Abu Sahlan dan Abu Dulamah membicarakan betapa kasihannya kehidupan Ahmad bin Hanbal (Bakal ulama dan Imam umat Islam, read: Imam Ahmad) yang setiap hari menawarkan kios di pasar milik alm. ayahnya, namun belum mendapat penyewa. Kios itu adalah satu-satunya sumber rezeqi yang menopang kehidupannya dan ibunya, Shafiyyah As-Syaibany. Meskipun pamannya Ishaq bin Hanbal sering menawarkan bantuan, namun karena wibawanya, Ahmad tetap menolak. Ahmad mencoba ridha terhadap apapun yang Tuhan berikan dalam tawakalnya.

“sesungguhnya bersama kesulitan ada kemudahan, wahai Paman”.

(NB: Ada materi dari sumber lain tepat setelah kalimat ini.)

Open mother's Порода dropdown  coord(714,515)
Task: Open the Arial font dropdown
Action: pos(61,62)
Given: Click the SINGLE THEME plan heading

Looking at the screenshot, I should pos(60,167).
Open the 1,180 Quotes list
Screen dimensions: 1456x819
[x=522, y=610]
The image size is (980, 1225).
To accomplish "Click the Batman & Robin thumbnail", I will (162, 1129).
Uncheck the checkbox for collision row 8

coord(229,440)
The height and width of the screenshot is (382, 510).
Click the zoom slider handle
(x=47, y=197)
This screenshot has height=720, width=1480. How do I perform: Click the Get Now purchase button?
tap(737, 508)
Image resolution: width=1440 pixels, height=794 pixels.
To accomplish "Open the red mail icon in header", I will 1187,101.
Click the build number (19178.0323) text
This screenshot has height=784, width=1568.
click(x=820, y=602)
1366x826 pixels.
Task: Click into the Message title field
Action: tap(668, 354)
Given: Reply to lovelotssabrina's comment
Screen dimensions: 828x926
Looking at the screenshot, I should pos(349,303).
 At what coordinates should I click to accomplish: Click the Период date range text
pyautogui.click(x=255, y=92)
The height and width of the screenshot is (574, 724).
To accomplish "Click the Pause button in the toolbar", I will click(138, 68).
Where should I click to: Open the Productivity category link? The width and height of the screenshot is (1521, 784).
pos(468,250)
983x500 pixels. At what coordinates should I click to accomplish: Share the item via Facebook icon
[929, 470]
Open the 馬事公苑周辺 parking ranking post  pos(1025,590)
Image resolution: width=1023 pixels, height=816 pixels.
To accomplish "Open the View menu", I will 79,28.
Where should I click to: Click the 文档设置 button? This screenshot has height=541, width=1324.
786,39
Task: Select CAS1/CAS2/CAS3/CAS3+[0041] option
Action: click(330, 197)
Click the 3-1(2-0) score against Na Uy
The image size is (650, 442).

Dialog tersebut menggambarkan betapa sosok dari tokoh Ahmad senantiasa menampakan kewibawaan dan tidak menampakan kefaqiran kepada selain Allah. Ibunyapun menurut riwayat, menolak bantuan Ishaq bin Hanbal karena demi menjaga izzahnya. Kesibukannya dalam menjajakan kios di pasar inilah yang menjadi penyebab ia sering terlambat bahkan sering absen, tidak hadir ke majelis ilmu Syaikhnya. Salah satu kawan ngajinya -Syuhaib- senang mengoloknya dengan panggilan "Si Tuan Terlambat."

Ada hal yang menurut saya perlu dipertanyakan pada scene ini. Ahmad ibn Hanbal tiap hari berteriak menawarkan tokonya “toko ini disewakan. Siapa yang mau menyewa toko ini?” berualang kali ia berteriak sedemikian rupa. Kenapa tidak membuat tulisan saja, bahwa “toko ini disewakan. Hubungi ummu Ahmad”.

Entahlah, Ok, back to story

Pada penggembaran lain, dialog umu Amir dengan putranya dan dialog umu Faraj dengan putranya memberikan pesan moral secara tersirat bahwa Islam tidak mengindahkan kemalasan, melainkan menganjurkan bekerja sebagai sebuah tanda usaha memperoleh rezeki. Jadi inget at Taubah ayat 105. 

Pada abad dimana film ini diambil, terkenal hidupnya para sastrawan dan penyair-penyair. Hampir sepanjang dialog masyarakat dan semua perkataan mengandung syair. Kepiawaian dan keluasan khazanah keiluwan Ahmad tergambar ketika ia berhasil mengungkap tabir dari syair yang dibacakan oleh seorang bahlul di pasar. Syair tersebut berasal dari surat merpati yang dibuang oleh pencuri burung.

“Sedikitlah tertawa dan banyaklah menangis, Sedikitlah tertawa dan banyaklah menangis

Dengan menyebut nama Allah maha Pengasih Maha Penyayang

salam untuk komanda Jahib bin Ayham

siramilah mawar rumah yang mulia

dan tinggalkanlah amanah itu hanyut di sungai Dajlah

mata telah menanti kedatangan sang mawar di Basharah

matahari akan beranjak dan yang lainnya ......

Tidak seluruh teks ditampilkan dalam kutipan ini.